(Raw records):
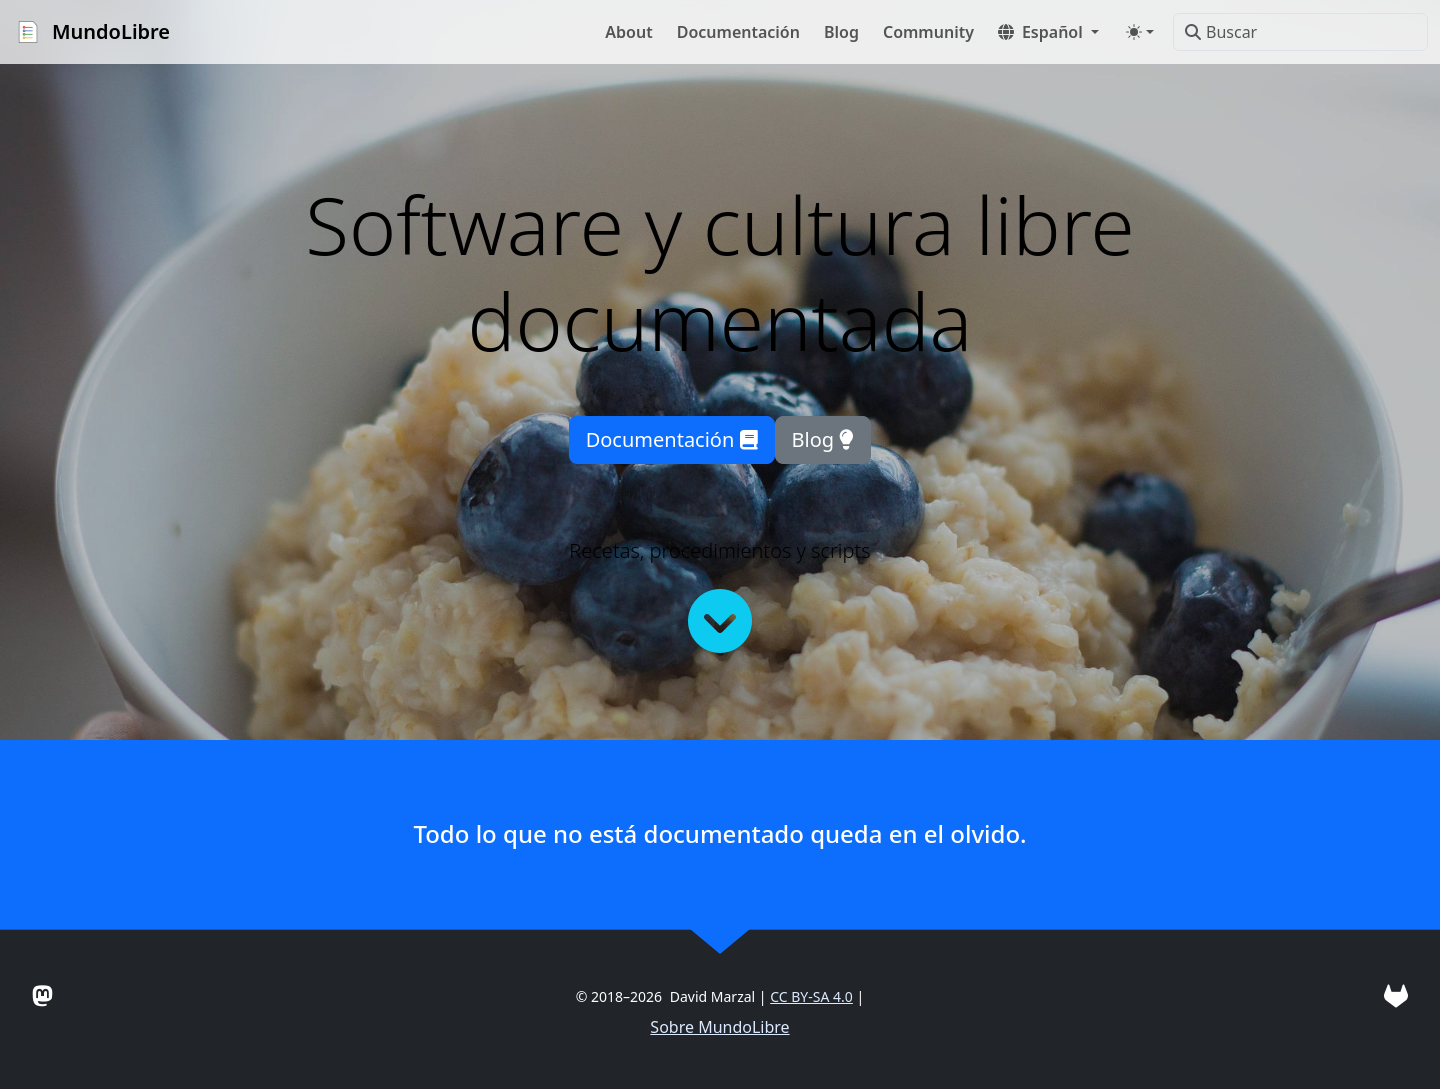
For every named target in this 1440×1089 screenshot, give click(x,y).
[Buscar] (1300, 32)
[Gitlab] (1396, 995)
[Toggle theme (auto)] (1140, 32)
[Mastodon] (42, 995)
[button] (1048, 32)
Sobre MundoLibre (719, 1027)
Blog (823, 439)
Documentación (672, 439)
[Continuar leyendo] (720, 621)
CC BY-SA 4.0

(What is expected):
Please return every one of the lines above word for word, leaving out the picture.

(Response for this exercise):
For every named target in this 1440×1089 screenshot, give click(x,y).
[Buscar] (1300, 32)
[Gitlab] (1396, 995)
[Toggle theme (auto)] (1140, 32)
[Mastodon] (42, 995)
[button] (1048, 32)
Sobre MundoLibre (719, 1027)
Blog (823, 439)
Documentación (672, 439)
[Continuar leyendo] (720, 621)
CC BY-SA 4.0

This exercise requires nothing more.